Guía a los espectadores a través de técnicas como el tejido en telar, el teñido natural y los patrones de tintes resistentes, al tiempo que vincula esos procesos con historias familiares, liderazgo comunitario y economías locales.
Los artesanos presentados son de Coahuila, Estado de México, Hidalgo, Oaxaca, Querétaro y Tlaxcala.
La colección se centra en creadores vinculados a “Original, el Encuentro de Arte Textil Mexicano” un gran evento organizado por México Ministerio de Cultura que reúne a artesanos de todo el país para exhibir y vender textiles tradicionales, promover el comercio justo y prevenir el plagio.
Celebrada a finales de noviembre, reúne a más de 400 maestros artesanos de los 31 estados mexicanos y la Ciudad de México.
La quinta edición, con exposiciones, talleres e intercambios culturales, se celebró la semana pasada y durante el fin de semana al Complejo Cultural Los Pinos en el Parque Chapultepec de la Ciudad de México, con un evento de inauguración celebrado cerca del Museo Nacional de Antropología.
El evento se enmarcó como una celebración del textil tradicional y música en vivo.
Los funcionarios de cultura describen “Tejidos de México” como documentación y estrategia económica.
La plataforma en línea está diseñada para promover el trabajo manual, la propiedad colectiva y relaciones más justas entre las industrias de la moda y el diseño y las comunidades que salvaguardan el patrimonio cultural.
En la práctica, eso significa enmarcar cada perfil en torno a artesanos y colectivos nombrados y señalar al público formas de apoyar su trabajo en condiciones que, según los funcionarios, son más equitativas.

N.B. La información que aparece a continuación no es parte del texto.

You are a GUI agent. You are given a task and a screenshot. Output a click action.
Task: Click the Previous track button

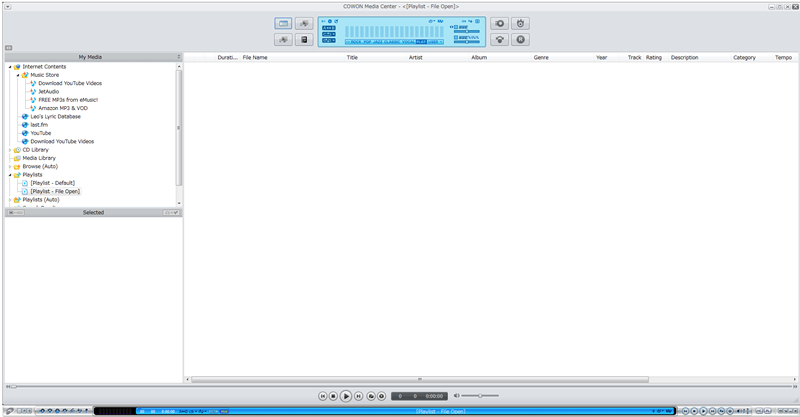322,396
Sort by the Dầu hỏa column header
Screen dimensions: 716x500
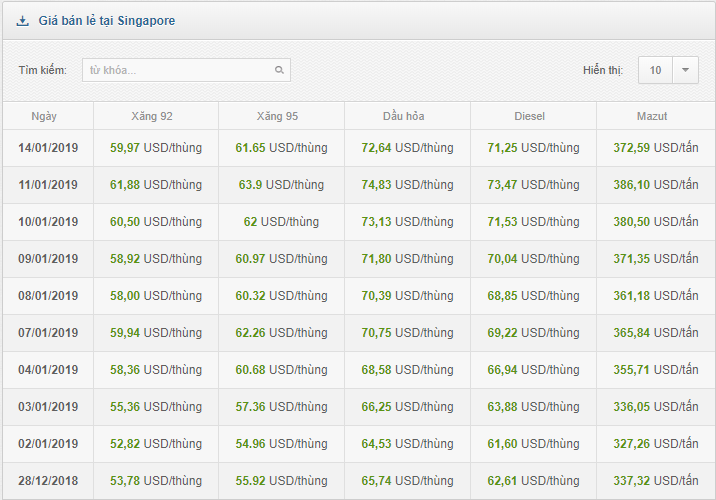pos(404,116)
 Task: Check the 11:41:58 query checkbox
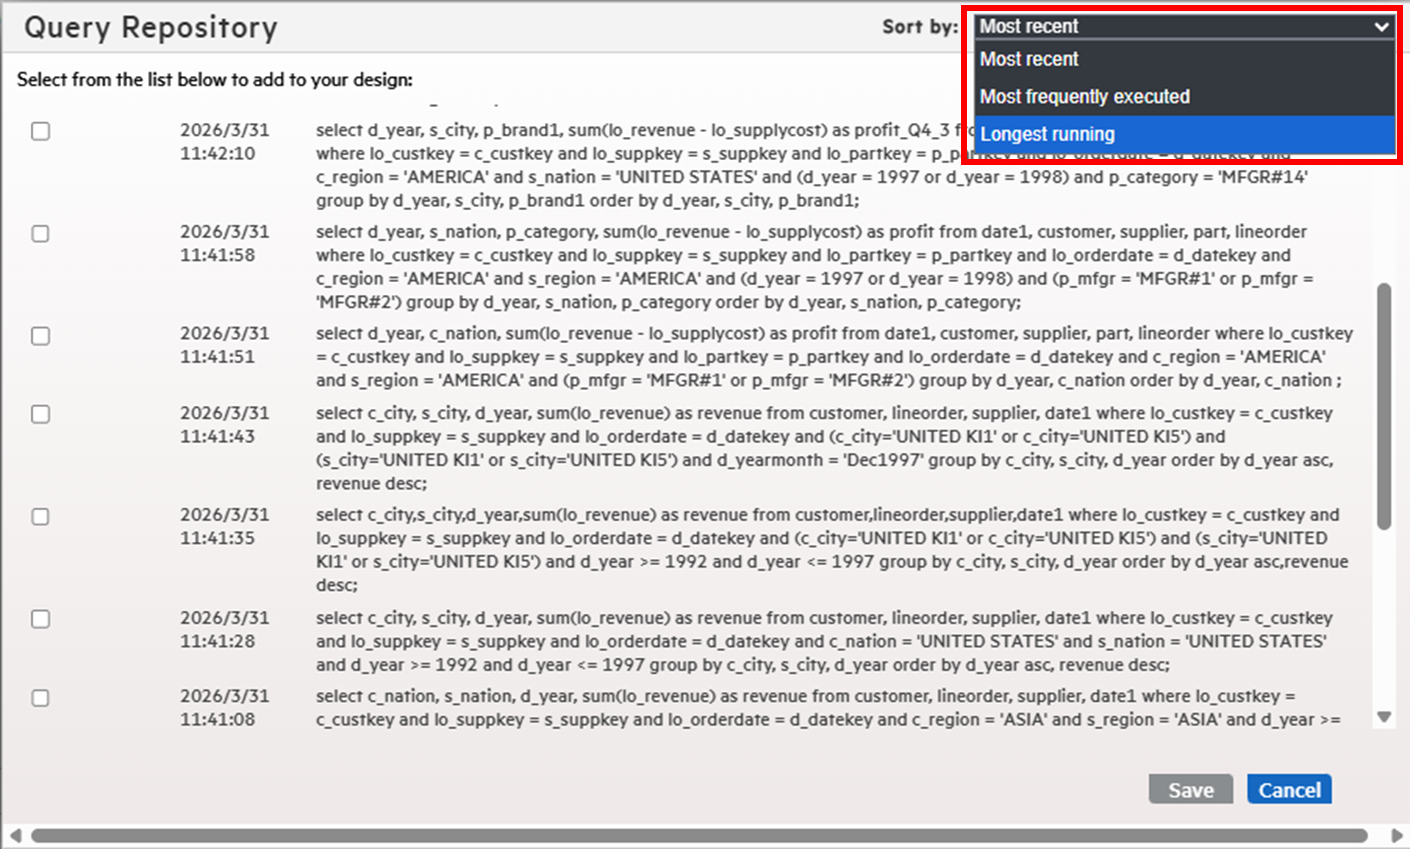click(40, 233)
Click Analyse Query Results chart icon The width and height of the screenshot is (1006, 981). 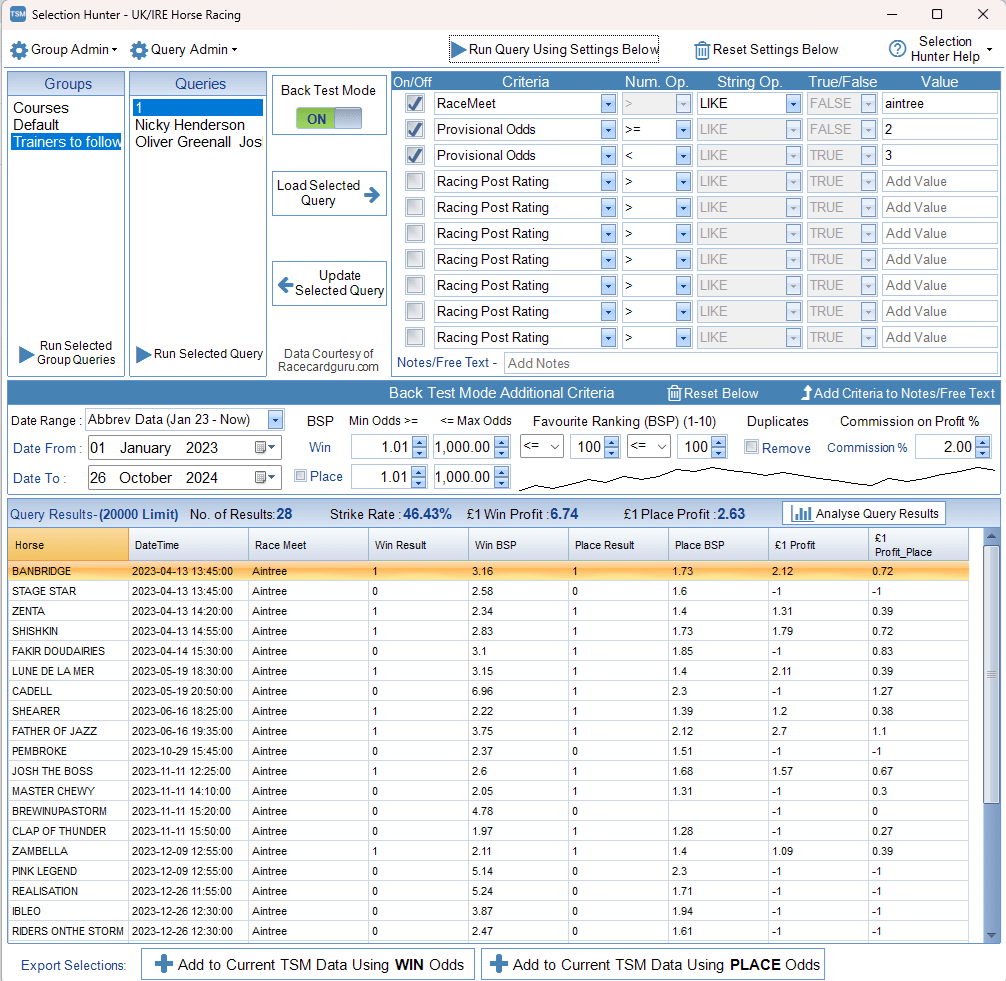coord(801,513)
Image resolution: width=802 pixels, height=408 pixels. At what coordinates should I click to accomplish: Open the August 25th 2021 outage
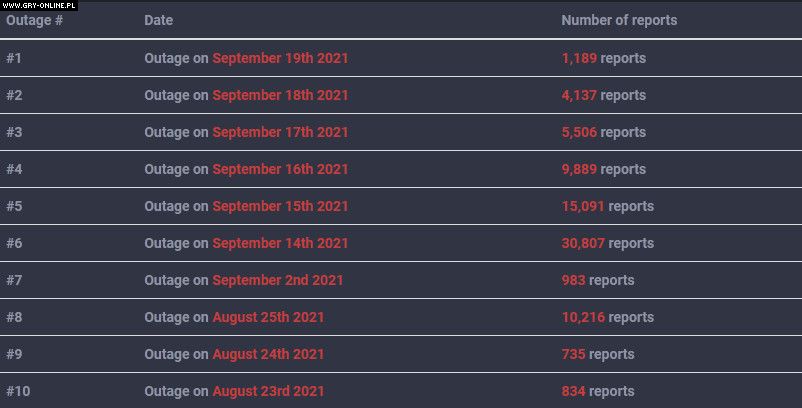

Las historias presentan figuras como la rebozadora Camelia Ramos Zamora (Malinalco, Estado de México), quien mantiene un taller familiar; el tejedor Crescencio Tlilayatzi Xochitemol (Santa María Tlacatecpac, Tlaxcala), quien conserva una intrincada técnica de ikat que puede tardar meses en realizar una pieza; la muñequera Josefina Pascual Cayetano (Amealco de Bonfil, Querétaro), quien ayudó a su colectivo, Artesanas Döngu, a repensar la forma en que se valoraban las muñecas otomíes para reconocer el verdadero valor de su tiempo y artesanía; y Verónica Lorenzo Quiroz (San Juan Colorado, Oaxaca), quien cultiva y tiñe algodón nativo coyuchi.
Los funcionarios dicen que la colaboración también incluye capacitación en redes sociales y comercio digital y se espera que se expanda a más artesanos en futuras ediciones.